Bill talked about a day he spent sitting at a corner watching traffic and counting pedestrians. It was an urban intersection with plenty of motorized traffic and, as it turned out, very little foot traffic. It wasn’t for lack of sidewalks, though it may have been because the intersection was not designed for pedestrian safety or because there wasn’t much to entice people out of their cars to walk. It left little opportunity for all of those people passing through the intersection to interact with each other, to talk, to create community.
I was thinking of that presentation as I meandered down a very pedestrian-friendly street near my house with my dog. I have a basset hound who is not built for speed — walks are about good long sniffs and snuffling for smells interrupted by occasional movement forward. There is plenty of time for me to take in the gardens, play hopscotch grids, and chat with the neighbors. As he and I sauntered down the street, my brain wandered down its own path, a path that got me thinking about my “other” world, the world of (software) products.

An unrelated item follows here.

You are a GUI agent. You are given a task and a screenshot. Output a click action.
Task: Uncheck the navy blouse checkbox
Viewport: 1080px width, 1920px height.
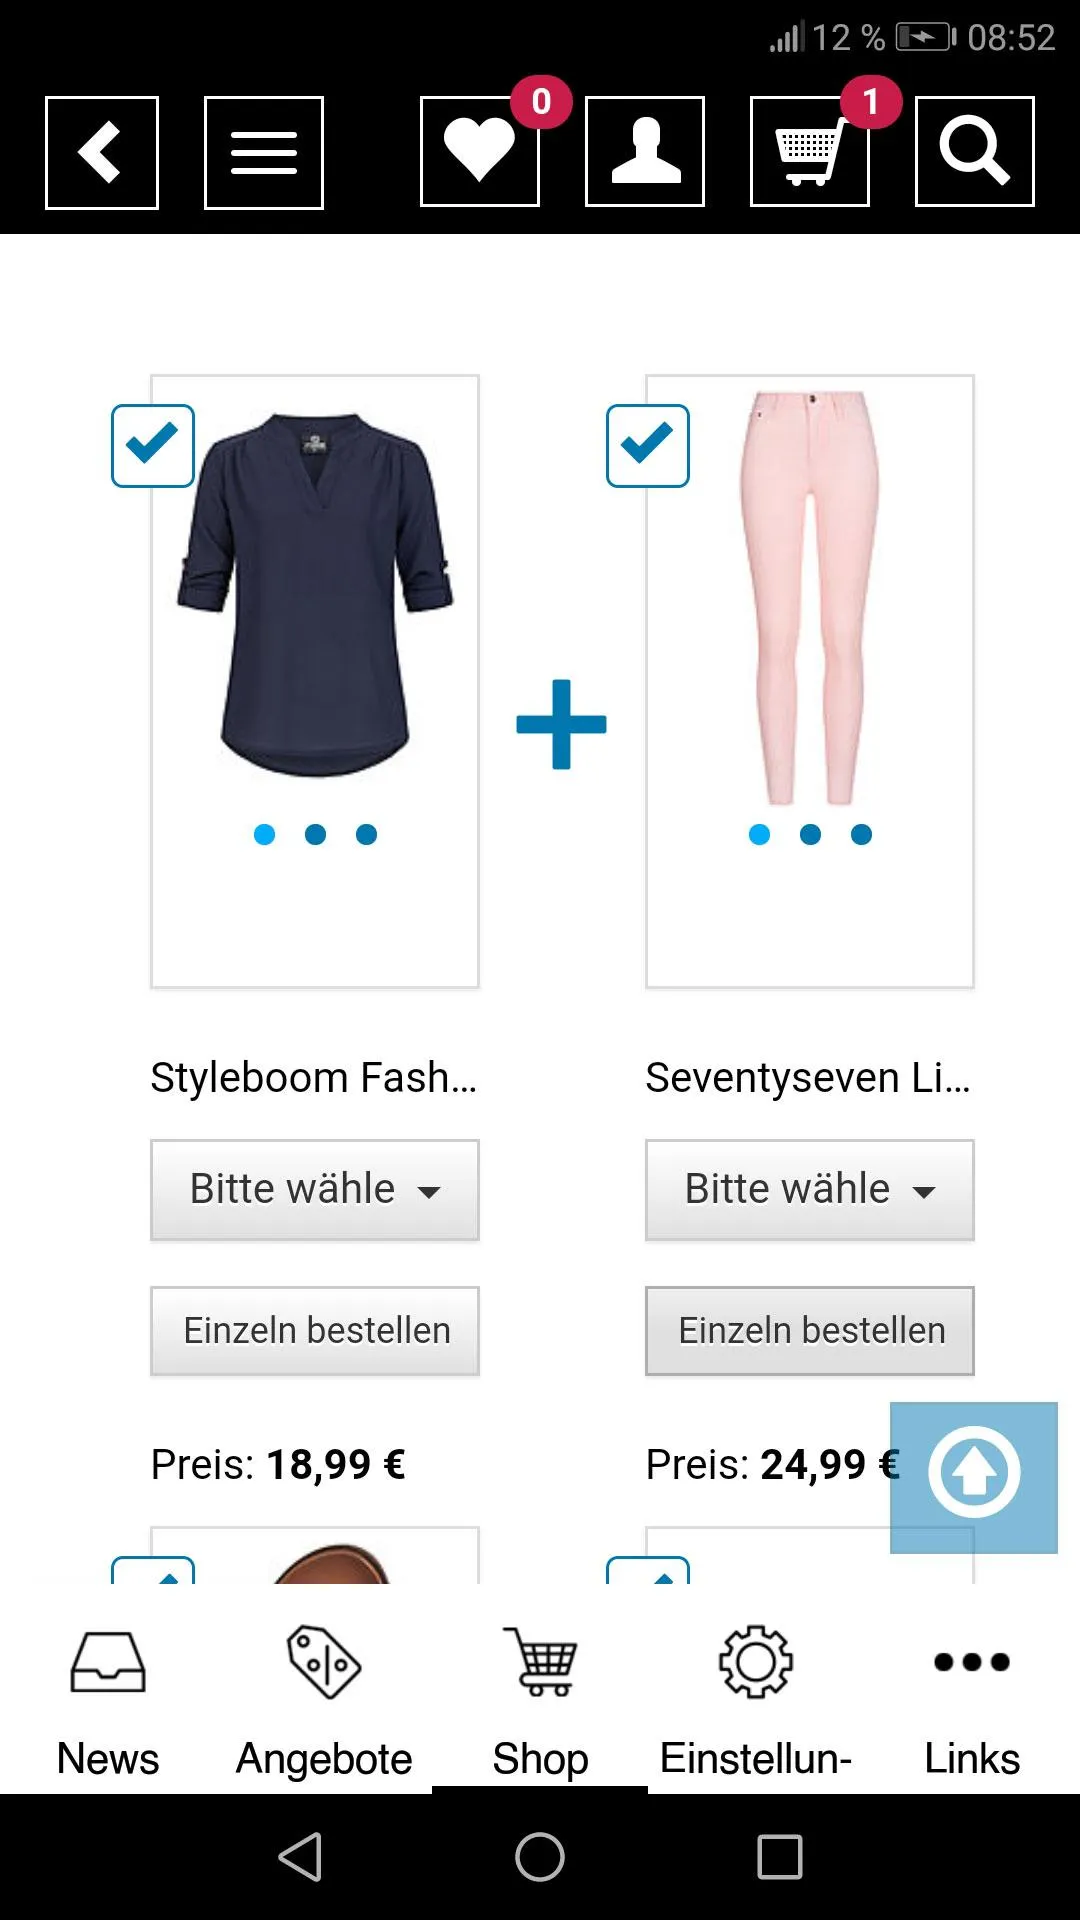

Standng on the sidewalk, waiting for my dog to thoroughly catalog his most recent aromatic find, I realized it was a perfect metaphor for thinking about measuring the success of our products. If you talk to a product manager — or their boss — for any period of time, inevitably you will start talking about how to choose success measures. How do you know you are doing the right thing and that your customers like it? It’s easy to measure traffic volumes — things like how many visitors or downloads your site or app gets, how many people purchase, number of “clicks” and where they happen — but that’s a bit like Mr. Lindeke watching the cars go by on his designated corner. You can see the cars, but you have no idea what is happening inside those cars. There is no way to stop and interact or find out why those drivers are in that spot. We often, as product managers, do little to entice those drivers out of their vehicles to walk a bit — to look through the store windows or watch a butterfly exploring a rain garden. We might try to create a reason to stop, but too often it is the equivalent of someone paid to stand on the corner with an “Everything On Sale!” sign pointing us down the road — we want to talk with our customers, but the enticement isn’t there. Or maybe we have something that might get people to stop — like a kid’s lemonade stand on a hot summer day — but we don’t provide a place to park or any reason to pause longer than it takes to drink a 50 cent Dixie cup of lemonade. Worse yet, when we do provide nice sidewalks and ways for people to enjoy them (metaphorically), our customers find that the sidewalk may end abruptly or have a utility pole stuck in the middle of it. We had the best of intentions, but come winter we didn’t shovel the walkway.
If one measure of the success of a product is the community that embraces it, then the virtual sidewalks we choose to create and maintain are an indicator of the health of that community. If we can find ways to create reasons for our customers to move a little more slowly, to engage with their neighbors, play the hopscotch grid, then we can create better ways to find out about our customers, about our community. We can find out where the sidewalk ends abruptly, where the snow doesn’t get shoveled well in winter, or where there are gardens people love to walk by because the roses always smell nice in June. We can find out that they like the ice cream shop on the corner, but the deli has lousy potato salad.
So as you are thinking about how to measure success, take a few minutes and figure out how to look beyond the traffic measures. It’s easy to count cars, but you could get richer information if you can find ways to encourage drivers to become pedestrians.